→ **Problem statement**: Put the records, from their first line through the line that contains "at that location.", into a JSON list of strings with one string per line. Leave out blank lines and omit the pictures.

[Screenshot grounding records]
•••
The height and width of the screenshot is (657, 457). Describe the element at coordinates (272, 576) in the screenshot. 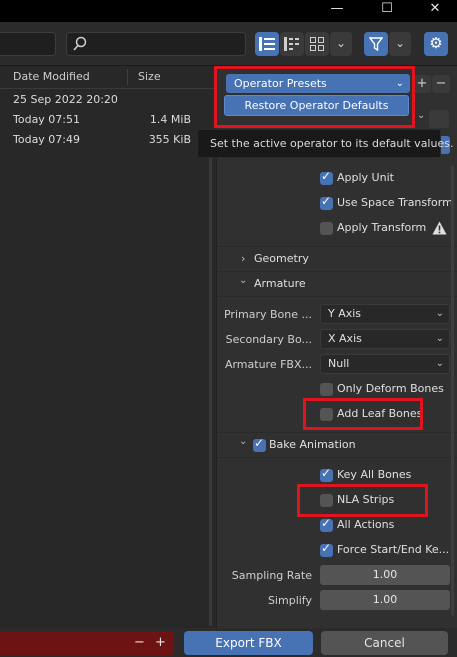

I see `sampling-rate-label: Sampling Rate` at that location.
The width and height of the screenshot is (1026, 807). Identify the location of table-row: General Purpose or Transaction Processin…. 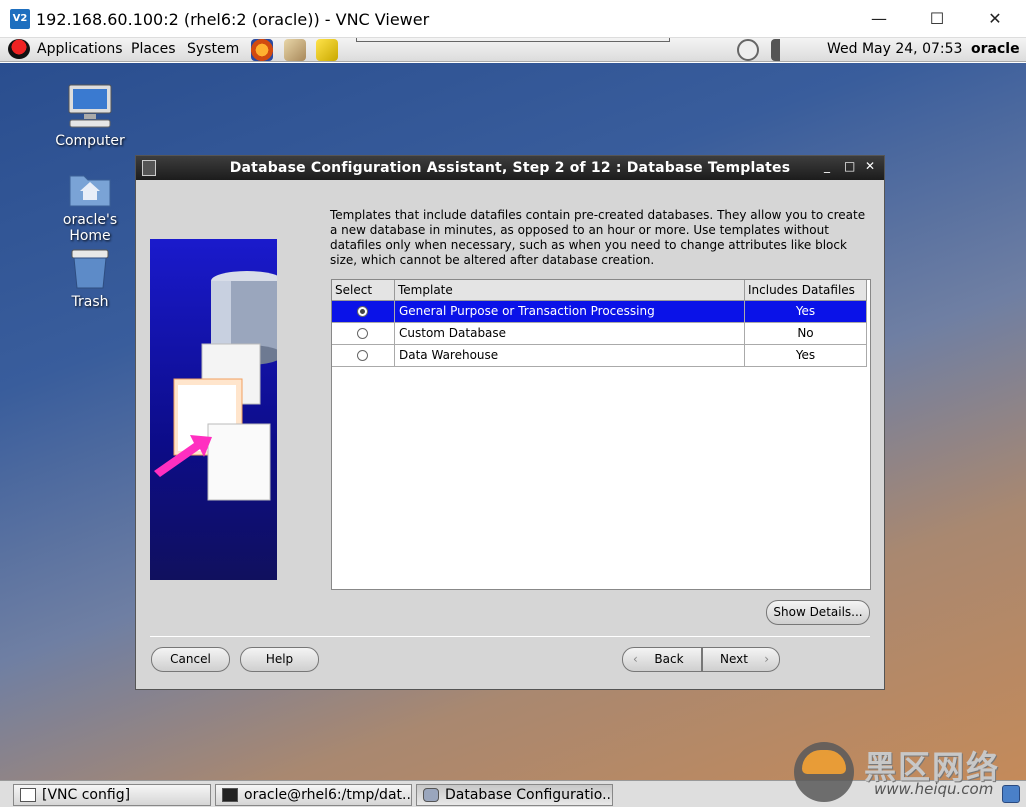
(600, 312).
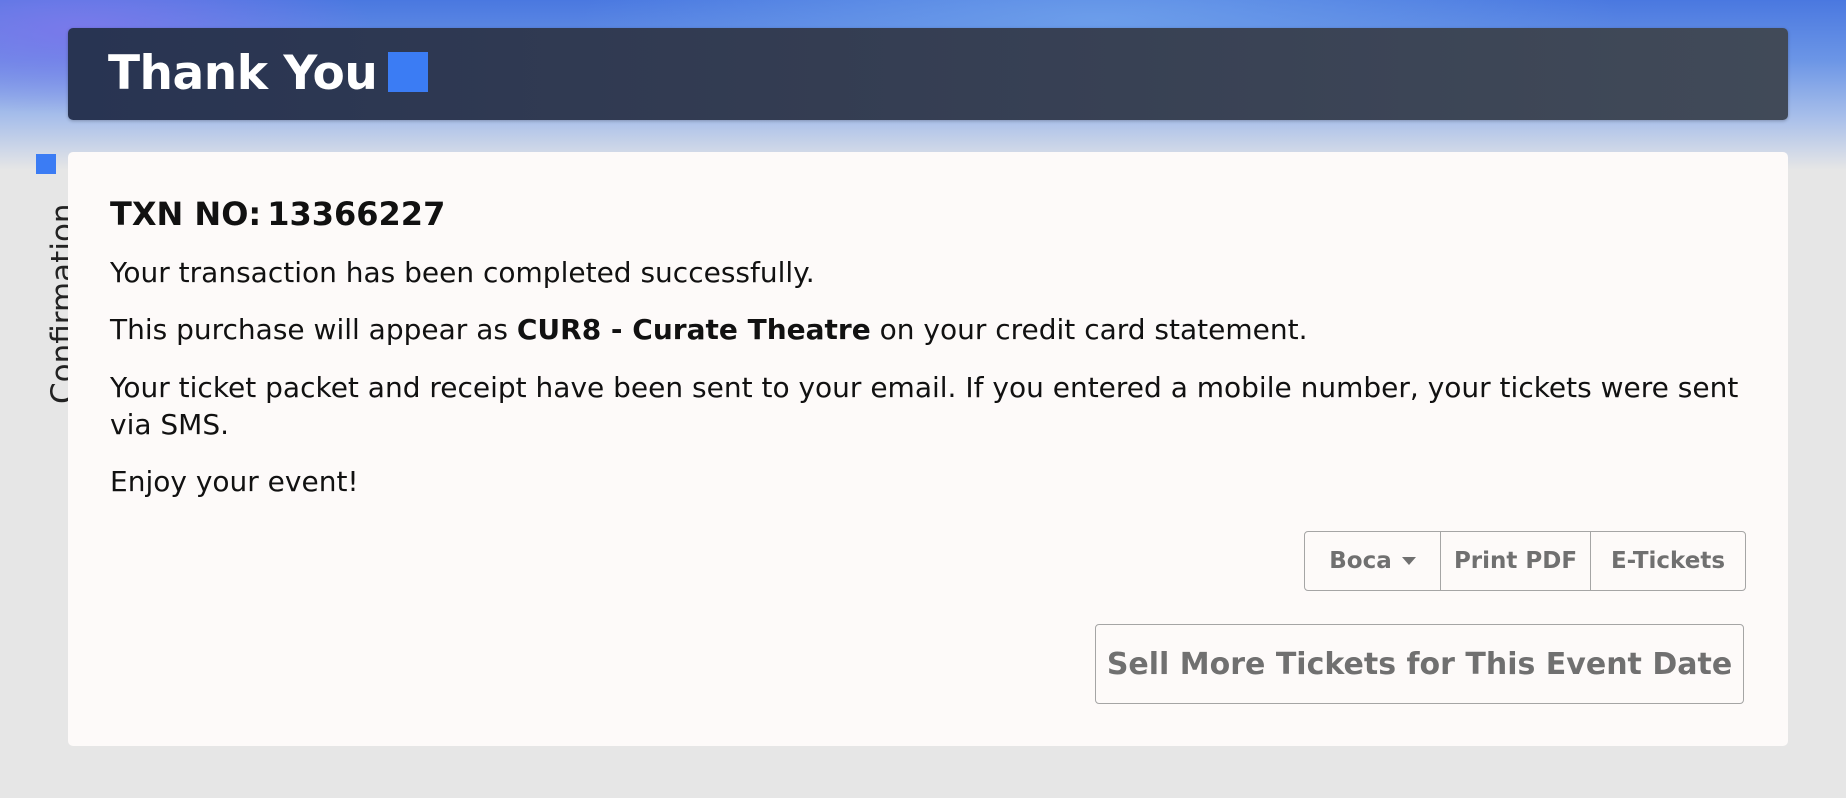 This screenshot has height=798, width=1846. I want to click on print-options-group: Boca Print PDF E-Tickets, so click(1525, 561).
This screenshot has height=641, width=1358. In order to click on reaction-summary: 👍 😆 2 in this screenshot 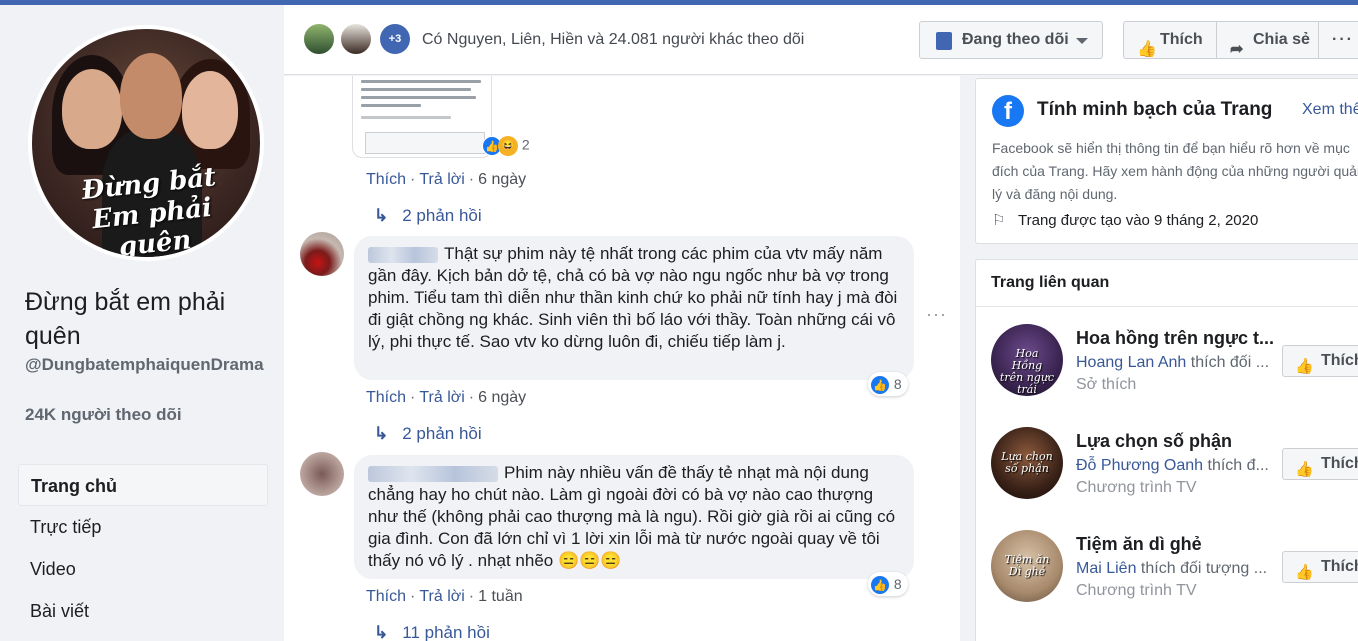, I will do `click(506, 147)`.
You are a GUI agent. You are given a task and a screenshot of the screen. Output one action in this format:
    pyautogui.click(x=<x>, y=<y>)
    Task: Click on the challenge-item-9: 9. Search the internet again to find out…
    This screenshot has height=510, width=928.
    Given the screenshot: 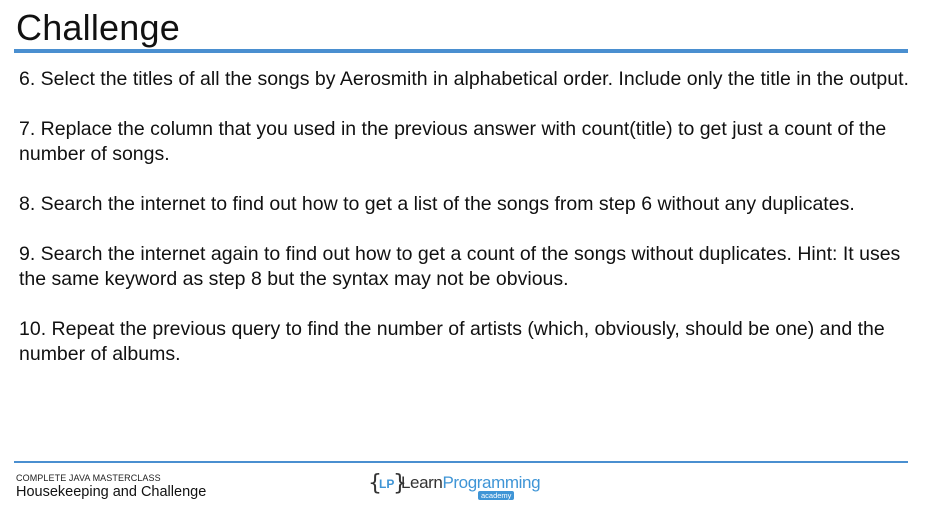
•••
→ **Exercise answer**:
[
  "The height and width of the screenshot is (657, 457). Describe the element at coordinates (272, 576) in the screenshot. ",
  "I see `sampling-rate-label: Sampling Rate` at that location."
]